**STATED GOAL**: Copy out the lines of the listing from the line with "This screenshot has width=1455, height=542." through the line with "should pyautogui.click(x=553, y=87).", including both of those lines.

Dataset entries
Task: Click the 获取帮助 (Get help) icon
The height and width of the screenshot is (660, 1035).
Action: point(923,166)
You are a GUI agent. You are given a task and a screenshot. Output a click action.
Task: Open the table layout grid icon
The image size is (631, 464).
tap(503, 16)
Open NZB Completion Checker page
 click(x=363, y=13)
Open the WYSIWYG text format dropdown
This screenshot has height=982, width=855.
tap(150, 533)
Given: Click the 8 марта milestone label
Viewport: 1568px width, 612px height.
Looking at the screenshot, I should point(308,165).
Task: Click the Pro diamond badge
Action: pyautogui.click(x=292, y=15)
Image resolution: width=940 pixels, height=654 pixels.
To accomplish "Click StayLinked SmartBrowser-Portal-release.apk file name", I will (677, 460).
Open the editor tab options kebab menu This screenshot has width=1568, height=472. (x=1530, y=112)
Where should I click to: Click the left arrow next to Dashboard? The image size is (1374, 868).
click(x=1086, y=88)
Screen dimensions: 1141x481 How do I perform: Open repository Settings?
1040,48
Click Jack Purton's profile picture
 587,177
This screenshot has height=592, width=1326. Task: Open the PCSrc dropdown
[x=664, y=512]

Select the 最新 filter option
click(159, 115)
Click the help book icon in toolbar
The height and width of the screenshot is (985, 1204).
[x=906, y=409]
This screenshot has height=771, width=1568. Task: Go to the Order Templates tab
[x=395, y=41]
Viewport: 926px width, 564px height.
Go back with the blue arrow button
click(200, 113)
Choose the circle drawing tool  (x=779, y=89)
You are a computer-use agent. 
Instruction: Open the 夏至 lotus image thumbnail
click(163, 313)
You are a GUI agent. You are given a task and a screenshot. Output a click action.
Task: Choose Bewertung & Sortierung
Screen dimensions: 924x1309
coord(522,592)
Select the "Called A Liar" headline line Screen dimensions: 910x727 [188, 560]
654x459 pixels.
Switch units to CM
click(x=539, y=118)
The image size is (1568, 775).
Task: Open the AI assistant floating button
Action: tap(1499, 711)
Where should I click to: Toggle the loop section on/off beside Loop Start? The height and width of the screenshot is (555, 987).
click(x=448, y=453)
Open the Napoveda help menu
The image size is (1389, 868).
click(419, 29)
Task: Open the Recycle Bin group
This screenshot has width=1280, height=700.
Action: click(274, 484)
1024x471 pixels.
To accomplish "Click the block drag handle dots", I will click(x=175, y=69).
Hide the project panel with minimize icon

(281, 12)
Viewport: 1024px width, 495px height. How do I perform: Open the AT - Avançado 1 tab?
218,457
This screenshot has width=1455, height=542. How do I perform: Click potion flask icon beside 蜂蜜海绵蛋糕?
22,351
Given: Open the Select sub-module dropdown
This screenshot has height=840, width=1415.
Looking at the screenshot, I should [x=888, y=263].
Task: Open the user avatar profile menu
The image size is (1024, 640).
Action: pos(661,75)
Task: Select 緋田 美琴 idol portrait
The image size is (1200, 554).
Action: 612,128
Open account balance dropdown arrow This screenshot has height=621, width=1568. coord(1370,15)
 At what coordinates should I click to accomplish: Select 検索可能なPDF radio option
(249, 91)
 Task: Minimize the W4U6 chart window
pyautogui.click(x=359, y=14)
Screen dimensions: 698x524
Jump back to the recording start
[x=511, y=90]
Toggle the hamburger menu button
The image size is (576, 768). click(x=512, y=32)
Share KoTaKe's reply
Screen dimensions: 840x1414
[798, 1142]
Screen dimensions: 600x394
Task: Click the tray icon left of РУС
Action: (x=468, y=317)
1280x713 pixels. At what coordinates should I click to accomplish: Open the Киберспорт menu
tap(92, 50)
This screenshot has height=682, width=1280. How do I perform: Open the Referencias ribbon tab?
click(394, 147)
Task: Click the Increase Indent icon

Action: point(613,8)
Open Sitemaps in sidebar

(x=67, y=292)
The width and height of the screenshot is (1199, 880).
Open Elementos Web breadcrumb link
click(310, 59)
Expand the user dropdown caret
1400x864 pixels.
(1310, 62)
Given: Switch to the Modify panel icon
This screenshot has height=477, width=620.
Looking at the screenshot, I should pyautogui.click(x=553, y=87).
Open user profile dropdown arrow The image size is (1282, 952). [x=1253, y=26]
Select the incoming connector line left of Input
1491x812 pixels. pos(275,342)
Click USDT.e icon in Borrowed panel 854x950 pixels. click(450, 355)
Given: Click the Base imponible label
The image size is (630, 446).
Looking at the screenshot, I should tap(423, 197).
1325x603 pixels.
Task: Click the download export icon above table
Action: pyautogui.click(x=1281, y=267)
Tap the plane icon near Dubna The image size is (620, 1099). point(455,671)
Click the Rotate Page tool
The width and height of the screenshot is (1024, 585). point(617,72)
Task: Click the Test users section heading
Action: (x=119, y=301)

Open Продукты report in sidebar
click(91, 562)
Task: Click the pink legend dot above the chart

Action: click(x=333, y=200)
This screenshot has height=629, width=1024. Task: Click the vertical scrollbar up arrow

**SOLUTION TO THIS PROBLEM**:
This screenshot has width=1455, height=542. How do I perform: Click potion flask icon beside 蜂蜜海绵蛋糕?
22,351
Given: Open the Select sub-module dropdown
This screenshot has height=840, width=1415.
Looking at the screenshot, I should [x=888, y=263].
Task: Open the user avatar profile menu
The image size is (1024, 640).
Action: pos(661,75)
Task: Select 緋田 美琴 idol portrait
The image size is (1200, 554).
Action: 612,128
Open account balance dropdown arrow This screenshot has height=621, width=1568. coord(1370,15)
 At what coordinates should I click to accomplish: Select 検索可能なPDF radio option
(249, 91)
 Task: Minimize the W4U6 chart window
pyautogui.click(x=359, y=14)
Screen dimensions: 698x524
Jump back to the recording start
[x=511, y=90]
Toggle the hamburger menu button
The image size is (576, 768). click(x=512, y=32)
Share KoTaKe's reply
Screen dimensions: 840x1414
[798, 1142]
Screen dimensions: 600x394
Task: Click the tray icon left of РУС
Action: (x=468, y=317)
1280x713 pixels. At what coordinates should I click to accomplish: Open the Киберспорт menu
tap(92, 50)
This screenshot has height=682, width=1280. How do I perform: Open the Referencias ribbon tab?
click(394, 147)
Task: Click the Increase Indent icon

Action: point(613,8)
Open Sitemaps in sidebar

(x=67, y=292)
The width and height of the screenshot is (1199, 880).
Open Elementos Web breadcrumb link
click(310, 59)
Expand the user dropdown caret
1400x864 pixels.
(1310, 62)
Given: Switch to the Modify panel icon
This screenshot has height=477, width=620.
Looking at the screenshot, I should pyautogui.click(x=553, y=87).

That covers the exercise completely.